AT A GLANCE
THE CHALLENGE
Patients were facing long waits for psychological intervention and there was a lack of joined up working between primary and secondary mental health services. The trusts community mental health teams (CMHTs) were receiving a higher-than-average level of referrals from GPs and staff were spending their time “fire-fighting” instead of being able to proactively manage their caseload. There were high levels of staff turnover, sickness, and burnout with vacancies hard to fill.
WHAT THEY DID
The project focused on three community mental health teams in Norwich and two in North Norfolk. The national CLEAR team carried out observations, reviewed policies and protocols and conducted 22 interviews with staff from all professional backgrounds and two focus groups.
The resulting qualitative information was combined and analysed with data from more than 111,000 patient contacts over a one-year period from April 2020.
CLEAR RECOMMENDATIONS
New models of care included the creation of a weekly discharge clinic, run by senior clinicians enabling a regular safe and robust process for discharging complex patients. The clinic would be run virtually with a maximum of eight patients involved in weekly, four-hour sessions.
Daily meetings of the frequent assertive community treatment (FACT) team, involving up to 20 members of staff, should be downsized to a smaller multi-disciplinary team meeting. A new ‘psychology live’ service should be introduced to deliver online consultations for care coordinators with their patients.
It would be run by a psychologist, delivering 45- minute sessions, initially two days a week, progressing to each weekday.
To bridge the gap between primary, community mental health and secondary care services, there should be weekly virtual meetings between lead care professionals within the CMHTs and mental health practitioners in primary care networks.
FORECAST IMPACT
The discharge clinic would lead to an increase in complex patients discharged from the service and reduce the number of re-referrals after failed discharges.
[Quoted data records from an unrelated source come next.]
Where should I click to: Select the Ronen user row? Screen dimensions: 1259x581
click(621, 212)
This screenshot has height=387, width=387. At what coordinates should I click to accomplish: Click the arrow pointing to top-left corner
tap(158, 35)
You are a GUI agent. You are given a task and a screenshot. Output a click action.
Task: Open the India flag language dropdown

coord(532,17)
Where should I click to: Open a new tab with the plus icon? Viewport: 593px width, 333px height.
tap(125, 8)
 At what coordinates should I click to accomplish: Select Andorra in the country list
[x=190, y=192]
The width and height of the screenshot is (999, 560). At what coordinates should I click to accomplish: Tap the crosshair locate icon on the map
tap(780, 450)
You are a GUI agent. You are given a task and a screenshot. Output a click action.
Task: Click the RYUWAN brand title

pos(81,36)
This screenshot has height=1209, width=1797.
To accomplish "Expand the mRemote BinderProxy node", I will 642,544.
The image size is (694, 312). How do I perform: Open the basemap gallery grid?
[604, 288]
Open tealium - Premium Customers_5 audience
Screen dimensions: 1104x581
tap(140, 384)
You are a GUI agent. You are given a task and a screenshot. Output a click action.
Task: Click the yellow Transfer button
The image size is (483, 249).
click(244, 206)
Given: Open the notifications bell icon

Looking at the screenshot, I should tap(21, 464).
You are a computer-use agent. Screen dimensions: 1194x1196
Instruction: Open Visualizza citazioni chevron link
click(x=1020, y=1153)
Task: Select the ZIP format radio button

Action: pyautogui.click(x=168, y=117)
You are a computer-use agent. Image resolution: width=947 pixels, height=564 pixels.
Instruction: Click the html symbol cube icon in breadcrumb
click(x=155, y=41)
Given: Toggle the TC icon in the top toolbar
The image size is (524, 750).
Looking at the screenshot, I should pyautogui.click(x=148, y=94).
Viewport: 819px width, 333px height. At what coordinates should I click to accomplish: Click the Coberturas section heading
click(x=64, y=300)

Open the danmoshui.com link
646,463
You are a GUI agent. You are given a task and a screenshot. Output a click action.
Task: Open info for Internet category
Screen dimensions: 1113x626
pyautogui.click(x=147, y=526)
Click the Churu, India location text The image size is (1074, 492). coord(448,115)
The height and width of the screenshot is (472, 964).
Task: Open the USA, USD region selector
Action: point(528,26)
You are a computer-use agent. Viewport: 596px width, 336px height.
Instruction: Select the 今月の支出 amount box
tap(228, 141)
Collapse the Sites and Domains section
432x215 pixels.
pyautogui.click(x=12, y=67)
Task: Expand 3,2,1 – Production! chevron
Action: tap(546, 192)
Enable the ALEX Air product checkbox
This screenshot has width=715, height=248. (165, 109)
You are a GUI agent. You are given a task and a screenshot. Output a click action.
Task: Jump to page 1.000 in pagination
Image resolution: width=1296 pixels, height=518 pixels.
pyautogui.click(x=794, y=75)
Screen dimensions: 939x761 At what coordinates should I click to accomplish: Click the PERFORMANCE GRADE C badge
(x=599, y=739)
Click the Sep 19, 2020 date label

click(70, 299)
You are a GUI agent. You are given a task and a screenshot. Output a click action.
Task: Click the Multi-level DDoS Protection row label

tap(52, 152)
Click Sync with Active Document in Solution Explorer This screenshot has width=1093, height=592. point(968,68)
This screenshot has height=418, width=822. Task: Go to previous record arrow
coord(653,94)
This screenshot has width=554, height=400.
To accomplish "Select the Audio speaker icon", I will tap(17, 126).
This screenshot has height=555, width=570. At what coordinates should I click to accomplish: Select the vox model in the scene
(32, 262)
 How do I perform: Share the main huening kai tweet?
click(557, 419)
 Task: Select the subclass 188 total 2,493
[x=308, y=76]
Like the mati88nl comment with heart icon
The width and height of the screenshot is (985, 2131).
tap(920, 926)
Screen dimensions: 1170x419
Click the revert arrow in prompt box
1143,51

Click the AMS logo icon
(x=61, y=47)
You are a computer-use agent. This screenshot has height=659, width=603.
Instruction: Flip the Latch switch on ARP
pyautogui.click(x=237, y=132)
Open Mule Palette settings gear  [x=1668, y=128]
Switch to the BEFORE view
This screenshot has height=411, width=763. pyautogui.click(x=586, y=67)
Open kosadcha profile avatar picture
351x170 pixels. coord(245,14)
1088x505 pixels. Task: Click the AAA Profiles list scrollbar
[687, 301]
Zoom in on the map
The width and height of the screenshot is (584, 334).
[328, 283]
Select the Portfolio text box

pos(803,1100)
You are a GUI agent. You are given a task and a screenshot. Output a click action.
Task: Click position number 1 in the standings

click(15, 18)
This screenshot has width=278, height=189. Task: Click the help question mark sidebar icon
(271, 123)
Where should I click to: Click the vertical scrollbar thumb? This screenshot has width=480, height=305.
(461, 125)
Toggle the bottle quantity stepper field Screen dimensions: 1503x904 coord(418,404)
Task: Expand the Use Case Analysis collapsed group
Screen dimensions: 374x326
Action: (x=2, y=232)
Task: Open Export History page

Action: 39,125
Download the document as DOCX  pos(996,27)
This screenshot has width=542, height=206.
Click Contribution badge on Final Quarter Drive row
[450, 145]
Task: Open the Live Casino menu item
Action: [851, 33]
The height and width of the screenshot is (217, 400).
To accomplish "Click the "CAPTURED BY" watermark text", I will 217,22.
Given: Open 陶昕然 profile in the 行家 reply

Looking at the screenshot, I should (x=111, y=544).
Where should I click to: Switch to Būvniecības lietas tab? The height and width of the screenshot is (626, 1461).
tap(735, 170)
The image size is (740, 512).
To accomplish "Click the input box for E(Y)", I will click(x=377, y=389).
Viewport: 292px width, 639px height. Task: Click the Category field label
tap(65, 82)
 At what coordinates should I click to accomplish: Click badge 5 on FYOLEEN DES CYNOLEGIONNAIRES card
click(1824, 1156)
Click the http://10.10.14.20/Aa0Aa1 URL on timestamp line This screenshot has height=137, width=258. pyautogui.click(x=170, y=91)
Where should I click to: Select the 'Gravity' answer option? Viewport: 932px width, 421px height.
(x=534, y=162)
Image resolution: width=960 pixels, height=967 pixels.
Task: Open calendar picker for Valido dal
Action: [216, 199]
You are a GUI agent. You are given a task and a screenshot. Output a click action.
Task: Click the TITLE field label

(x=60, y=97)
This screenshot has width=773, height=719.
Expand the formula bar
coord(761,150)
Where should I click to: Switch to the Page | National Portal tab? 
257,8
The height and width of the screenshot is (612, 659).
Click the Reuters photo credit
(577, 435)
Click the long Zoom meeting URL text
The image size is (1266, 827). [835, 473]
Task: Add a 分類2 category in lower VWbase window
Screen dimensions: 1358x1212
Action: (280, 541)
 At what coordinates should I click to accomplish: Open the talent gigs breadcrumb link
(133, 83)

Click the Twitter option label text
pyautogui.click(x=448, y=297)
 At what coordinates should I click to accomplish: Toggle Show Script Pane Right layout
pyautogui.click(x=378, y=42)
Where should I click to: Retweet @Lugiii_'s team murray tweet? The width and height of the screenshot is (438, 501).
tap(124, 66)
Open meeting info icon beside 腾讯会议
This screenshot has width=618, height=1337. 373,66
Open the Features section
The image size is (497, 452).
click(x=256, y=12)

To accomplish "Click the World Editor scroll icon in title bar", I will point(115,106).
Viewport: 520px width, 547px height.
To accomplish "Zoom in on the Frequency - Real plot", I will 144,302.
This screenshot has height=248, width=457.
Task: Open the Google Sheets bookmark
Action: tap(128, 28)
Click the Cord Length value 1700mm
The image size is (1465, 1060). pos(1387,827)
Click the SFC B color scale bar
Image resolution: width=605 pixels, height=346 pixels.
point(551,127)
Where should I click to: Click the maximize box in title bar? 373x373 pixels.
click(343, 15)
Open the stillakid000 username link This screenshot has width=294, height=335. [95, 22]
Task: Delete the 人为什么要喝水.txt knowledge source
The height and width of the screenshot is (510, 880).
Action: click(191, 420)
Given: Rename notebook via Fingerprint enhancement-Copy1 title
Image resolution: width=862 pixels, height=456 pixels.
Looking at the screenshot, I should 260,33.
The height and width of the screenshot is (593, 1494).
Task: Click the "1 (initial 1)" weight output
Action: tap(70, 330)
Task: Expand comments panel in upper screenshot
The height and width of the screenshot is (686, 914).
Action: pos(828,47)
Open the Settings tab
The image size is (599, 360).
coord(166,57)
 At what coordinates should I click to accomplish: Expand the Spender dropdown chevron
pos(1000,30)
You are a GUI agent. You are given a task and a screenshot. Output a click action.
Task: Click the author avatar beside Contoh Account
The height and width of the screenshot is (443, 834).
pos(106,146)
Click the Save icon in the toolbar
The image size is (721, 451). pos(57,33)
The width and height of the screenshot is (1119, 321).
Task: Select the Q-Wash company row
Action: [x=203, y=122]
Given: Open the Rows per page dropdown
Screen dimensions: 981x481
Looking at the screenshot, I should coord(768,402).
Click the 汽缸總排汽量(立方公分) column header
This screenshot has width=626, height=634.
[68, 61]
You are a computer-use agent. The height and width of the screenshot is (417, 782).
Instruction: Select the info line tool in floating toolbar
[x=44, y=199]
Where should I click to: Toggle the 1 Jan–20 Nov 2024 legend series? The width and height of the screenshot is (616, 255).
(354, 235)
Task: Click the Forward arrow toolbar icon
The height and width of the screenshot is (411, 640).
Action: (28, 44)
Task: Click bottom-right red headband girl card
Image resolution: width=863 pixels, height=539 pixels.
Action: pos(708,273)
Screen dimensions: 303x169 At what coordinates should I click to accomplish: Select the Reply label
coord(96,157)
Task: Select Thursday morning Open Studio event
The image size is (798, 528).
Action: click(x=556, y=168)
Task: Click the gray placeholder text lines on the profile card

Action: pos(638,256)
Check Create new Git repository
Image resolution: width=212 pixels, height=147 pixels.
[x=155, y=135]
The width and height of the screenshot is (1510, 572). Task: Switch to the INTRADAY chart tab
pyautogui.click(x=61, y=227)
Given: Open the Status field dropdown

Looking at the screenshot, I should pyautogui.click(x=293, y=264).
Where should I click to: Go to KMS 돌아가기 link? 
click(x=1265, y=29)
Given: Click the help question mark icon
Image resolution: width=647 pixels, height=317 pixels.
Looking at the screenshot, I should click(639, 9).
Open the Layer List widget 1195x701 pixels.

It would pay for itself if 10% of patients were discharged and did not re-enter the service. Additional successful discharges could lead to up to £567,000 savings, as well as offer greater service capacity for medium and low complexity patients.
The “psychology live” consultations would improve the quality of referrals to psychology and help shape patients’ expectations. Faster access to psychology would cut waiting times with people directed earlier to the most appropriate therapy.
The downsizing of daily FACT meetings would free up to 50 hours a week of CMHT staff time, equating to 2,600 hours annually and £26,572 savings annually per site. Better joined up working with primary care would provide a safety net for complex service users discharged from CMHT and an interim care pathway for those awaiting assessment and potential referral for psychological therapy.